→ Extrait du document
════════

Les étapes de la compréhension

Mai 1911.

Tous ceux qui ont observé avec quelque attention philosophique les phénomènes de la vie collective autour d’eux, ne sont pas sans avoir remarqué la lenteur avec laquelle, pendant une longue période préliminaire, certaines idées pénètrent l’opinion — puis, très souvent, l’étonnante rapidité de leur diffusion soudaine pendant une seconde période succédant à l’improviste à la première. Nous parlons ici d’idées et non point de modes. Sur ce dernier chapitre, il n’y a rien d’intéressant à dire. Les questions de modes — qu’il s’agisse d’ailleurs de vêtements, de gestes ou d’usages — ne relèvent que du « panurgisme », c’est-à-dire de l’esprit d’imitation dans ce qu’il a de plus médiocre. Les circonstances plus ou moins favorables, la qualité des lanceurs, un hasard… suffisent parfois à décider du succès. Quand il s’agit d’idées et plus particulièrement d’idées novatrices ou réformatrices, le phénomène vaut d’être scruté et sa marche peut être l’objet de curieuses constatations.

En général on ne « lance » pas de telles idées, ou bien alors elles tomberont d’elles-mêmes après un certain temps. On les « expose » avec plus ou moins d’éclat, et il appert qu’elles sont accueillies de façon plus ou moins sympathique, mais toujours distante. Leurs partisans ne recueillent que des échos ou des promesses platoniques ; le public prête une attention réfléchie, mais qui ne parvient pas à se muer en action. On dirait qu’une impossibilité physique sépare l’acceptation de la réalisation. Bien des gens sont séduits et voudraient agir, mais ils ne peuvent pas, et si d’aventure leur action s’organise, elle s’affaisse bientôt sur elle-même comme épuisée. On croit à l’échec ; le silence se fait. Mais il n’en est rien et, au bout d’un certain temps, l’idée réapparaît ayant en elle, semble-t-il, cette puissance qui lui manquait jusqu’alors ; elle est devenue, selon l’expression chère au philosophe français Fouillée, une « idée-force ».

À y regarder de près, le plus souvent l’idée n’a subi aucun changement, acquis aucun poids en surplus, reçu même des événements ou des hommes aucun épaulement nouveau. Mais elle rencontre devant elle une mentalité transformée. On l’accueille de façon différente. C’est donc que, tout d’abord, on ne l’avait pas comprise ?… Si, pourtant. Mais alors ?… Eh bien ! on l’avait comprise en théorie, on l’avait comprise comme une surface plane, et maintenant on la comprend comme un prisme. Or toute idée est prismatique. D’où vient ce changement ? Est-ce du temps seulement ou bien d’un travail mental inaperçu ? Ce ne peut être du temps seul, le bon sens le dit. Il faut donc admettre le travail mental. Mais ce travail veut le temps et bien souvent il s’opère en dehors de toute manifestation, de tout effort nouveau de la part des promoteurs de l’idée.

════════

→ Données fournies
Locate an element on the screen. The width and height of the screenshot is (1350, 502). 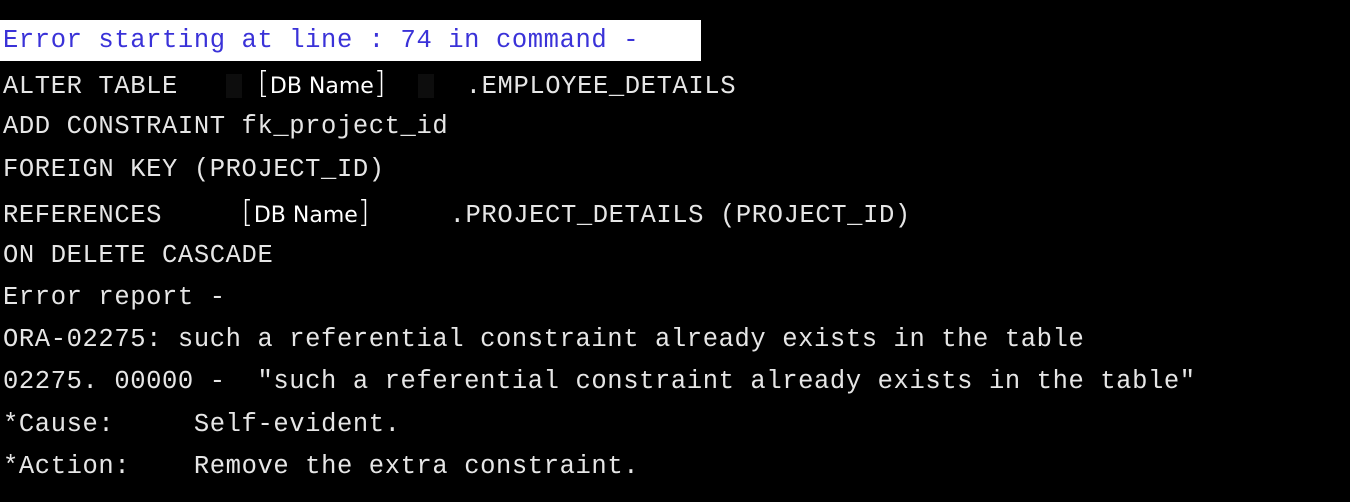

════════

→ Objectif de l'exercice
D'après l'extrait sur les étapes de la compréhension, indiquez ce que devient l'idée lorsqu'elle réapparaît, selon l'expression chère au philosophe Fouillée.

→ Réponse rédigée
Elle devient une « idée-force ».